Pixel coordinate grounding data
"""
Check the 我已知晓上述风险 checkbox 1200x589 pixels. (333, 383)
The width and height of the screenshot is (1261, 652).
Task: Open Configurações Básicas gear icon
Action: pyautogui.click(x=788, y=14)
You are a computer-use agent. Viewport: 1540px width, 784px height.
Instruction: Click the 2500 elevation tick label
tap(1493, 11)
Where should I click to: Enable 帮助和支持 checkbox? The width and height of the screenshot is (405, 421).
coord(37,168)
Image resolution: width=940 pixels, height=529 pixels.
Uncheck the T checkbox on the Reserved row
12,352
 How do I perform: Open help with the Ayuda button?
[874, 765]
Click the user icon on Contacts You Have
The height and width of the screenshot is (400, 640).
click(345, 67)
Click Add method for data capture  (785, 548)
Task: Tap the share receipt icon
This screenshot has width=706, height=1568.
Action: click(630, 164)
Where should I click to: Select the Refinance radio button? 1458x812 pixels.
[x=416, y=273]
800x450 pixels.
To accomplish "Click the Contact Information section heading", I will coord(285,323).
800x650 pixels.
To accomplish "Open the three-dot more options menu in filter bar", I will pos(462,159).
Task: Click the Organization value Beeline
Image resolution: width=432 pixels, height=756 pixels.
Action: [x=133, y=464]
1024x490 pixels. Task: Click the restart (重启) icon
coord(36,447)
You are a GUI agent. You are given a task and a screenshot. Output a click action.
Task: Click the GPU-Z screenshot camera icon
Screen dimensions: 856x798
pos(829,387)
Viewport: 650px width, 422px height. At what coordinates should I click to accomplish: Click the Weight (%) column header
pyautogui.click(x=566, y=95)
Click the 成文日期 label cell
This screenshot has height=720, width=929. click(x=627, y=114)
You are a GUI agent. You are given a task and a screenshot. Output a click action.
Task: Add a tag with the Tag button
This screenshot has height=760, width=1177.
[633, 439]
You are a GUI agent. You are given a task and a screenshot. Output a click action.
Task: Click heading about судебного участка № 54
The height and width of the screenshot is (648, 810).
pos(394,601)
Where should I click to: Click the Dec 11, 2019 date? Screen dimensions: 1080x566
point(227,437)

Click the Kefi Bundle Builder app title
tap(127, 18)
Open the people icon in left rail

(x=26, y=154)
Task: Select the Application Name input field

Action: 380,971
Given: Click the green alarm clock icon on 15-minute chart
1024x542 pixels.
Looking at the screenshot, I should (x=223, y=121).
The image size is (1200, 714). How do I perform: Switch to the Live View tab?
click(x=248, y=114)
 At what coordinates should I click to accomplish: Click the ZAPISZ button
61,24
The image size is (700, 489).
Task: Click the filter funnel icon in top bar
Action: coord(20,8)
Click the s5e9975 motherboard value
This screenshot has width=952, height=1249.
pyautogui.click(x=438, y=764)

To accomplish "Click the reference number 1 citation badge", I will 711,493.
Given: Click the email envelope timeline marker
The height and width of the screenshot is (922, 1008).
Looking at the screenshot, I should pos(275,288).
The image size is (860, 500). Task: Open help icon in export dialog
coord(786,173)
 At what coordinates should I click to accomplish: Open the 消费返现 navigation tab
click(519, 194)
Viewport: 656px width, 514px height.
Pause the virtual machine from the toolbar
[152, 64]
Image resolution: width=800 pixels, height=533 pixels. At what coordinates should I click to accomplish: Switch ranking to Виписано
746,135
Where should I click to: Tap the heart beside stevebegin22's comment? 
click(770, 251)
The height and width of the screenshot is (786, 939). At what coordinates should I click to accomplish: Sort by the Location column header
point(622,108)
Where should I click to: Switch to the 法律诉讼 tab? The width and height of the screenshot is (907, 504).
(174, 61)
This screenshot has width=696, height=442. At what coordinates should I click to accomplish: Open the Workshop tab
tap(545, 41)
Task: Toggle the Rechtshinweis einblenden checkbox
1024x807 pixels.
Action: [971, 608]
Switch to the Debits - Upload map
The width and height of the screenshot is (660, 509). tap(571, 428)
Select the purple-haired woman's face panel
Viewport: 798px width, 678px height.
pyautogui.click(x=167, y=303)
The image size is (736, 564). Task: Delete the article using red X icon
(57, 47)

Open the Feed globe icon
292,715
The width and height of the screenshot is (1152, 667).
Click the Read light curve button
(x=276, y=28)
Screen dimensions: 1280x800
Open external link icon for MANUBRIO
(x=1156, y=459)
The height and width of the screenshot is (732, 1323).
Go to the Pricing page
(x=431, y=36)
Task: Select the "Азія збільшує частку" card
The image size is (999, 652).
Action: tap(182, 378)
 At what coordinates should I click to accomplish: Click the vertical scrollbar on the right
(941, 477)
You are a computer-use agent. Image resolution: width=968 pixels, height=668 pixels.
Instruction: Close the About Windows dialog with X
"""
WORK INSTRUCTION: Exact copies of every record are required, so retype them in full.

SOLUTION TO THE EXERCISE:
Check the 我已知晓上述风险 checkbox 1200x589 pixels. (333, 383)
The width and height of the screenshot is (1261, 652).
Task: Open Configurações Básicas gear icon
Action: pyautogui.click(x=788, y=14)
You are a computer-use agent. Viewport: 1540px width, 784px height.
Instruction: Click the 2500 elevation tick label
tap(1493, 11)
Where should I click to: Enable 帮助和支持 checkbox? The width and height of the screenshot is (405, 421).
coord(37,168)
Image resolution: width=940 pixels, height=529 pixels.
Uncheck the T checkbox on the Reserved row
12,352
 How do I perform: Open help with the Ayuda button?
[874, 765]
Click the user icon on Contacts You Have
The height and width of the screenshot is (400, 640).
click(345, 67)
Click Add method for data capture  (785, 548)
Task: Tap the share receipt icon
This screenshot has width=706, height=1568.
Action: click(630, 164)
Where should I click to: Select the Refinance radio button? 1458x812 pixels.
[x=416, y=273]
800x450 pixels.
To accomplish "Click the Contact Information section heading", I will coord(285,323).
800x650 pixels.
To accomplish "Open the three-dot more options menu in filter bar", I will pos(462,159).
Task: Click the Organization value Beeline
Image resolution: width=432 pixels, height=756 pixels.
Action: [x=133, y=464]
1024x490 pixels. Task: Click the restart (重启) icon
coord(36,447)
You are a GUI agent. You are given a task and a screenshot. Output a click action.
Task: Click the GPU-Z screenshot camera icon
Screen dimensions: 856x798
pos(829,387)
Viewport: 650px width, 422px height. At what coordinates should I click to accomplish: Click the Weight (%) column header
pyautogui.click(x=566, y=95)
Click the 成文日期 label cell
This screenshot has height=720, width=929. click(x=627, y=114)
You are a GUI agent. You are given a task and a screenshot. Output a click action.
Task: Add a tag with the Tag button
This screenshot has height=760, width=1177.
[633, 439]
You are a GUI agent. You are given a task and a screenshot. Output a click action.
Task: Click heading about судебного участка № 54
The height and width of the screenshot is (648, 810).
pos(394,601)
Where should I click to: Click the Dec 11, 2019 date? Screen dimensions: 1080x566
point(227,437)

Click the Kefi Bundle Builder app title
tap(127, 18)
Open the people icon in left rail

(x=26, y=154)
Task: Select the Application Name input field

Action: 380,971
Given: Click the green alarm clock icon on 15-minute chart
1024x542 pixels.
Looking at the screenshot, I should (x=223, y=121).
The image size is (1200, 714). How do I perform: Switch to the Live View tab?
click(x=248, y=114)
 At what coordinates should I click to accomplish: Click the ZAPISZ button
61,24
The image size is (700, 489).
Task: Click the filter funnel icon in top bar
Action: coord(20,8)
Click the s5e9975 motherboard value
This screenshot has width=952, height=1249.
pyautogui.click(x=438, y=764)

To accomplish "Click the reference number 1 citation badge", I will 711,493.
Given: Click the email envelope timeline marker
The height and width of the screenshot is (922, 1008).
Looking at the screenshot, I should pos(275,288).
The image size is (860, 500). Task: Open help icon in export dialog
coord(786,173)
 At what coordinates should I click to accomplish: Open the 消费返现 navigation tab
click(519, 194)
Viewport: 656px width, 514px height.
Pause the virtual machine from the toolbar
[152, 64]
Image resolution: width=800 pixels, height=533 pixels. At what coordinates should I click to accomplish: Switch ranking to Виписано
746,135
Where should I click to: Tap the heart beside stevebegin22's comment? 
click(770, 251)
The height and width of the screenshot is (786, 939). At what coordinates should I click to accomplish: Sort by the Location column header
point(622,108)
Where should I click to: Switch to the 法律诉讼 tab? The width and height of the screenshot is (907, 504).
(174, 61)
This screenshot has width=696, height=442. At what coordinates should I click to accomplish: Open the Workshop tab
tap(545, 41)
Task: Toggle the Rechtshinweis einblenden checkbox
1024x807 pixels.
Action: [971, 608]
Switch to the Debits - Upload map
The width and height of the screenshot is (660, 509). tap(571, 428)
Select the purple-haired woman's face panel
Viewport: 798px width, 678px height.
pyautogui.click(x=167, y=303)
The image size is (736, 564). Task: Delete the article using red X icon
(57, 47)

Open the Feed globe icon
292,715
The width and height of the screenshot is (1152, 667).
Click the Read light curve button
(x=276, y=28)
Screen dimensions: 1280x800
Open external link icon for MANUBRIO
(x=1156, y=459)
The height and width of the screenshot is (732, 1323).
Go to the Pricing page
(x=431, y=36)
Task: Select the "Азія збільшує частку" card
The image size is (999, 652).
Action: tap(182, 378)
 At what coordinates should I click to accomplish: Click the vertical scrollbar on the right
(941, 477)
You are a computer-use agent. Image resolution: width=968 pixels, height=668 pixels.
Instruction: Close the About Windows dialog with X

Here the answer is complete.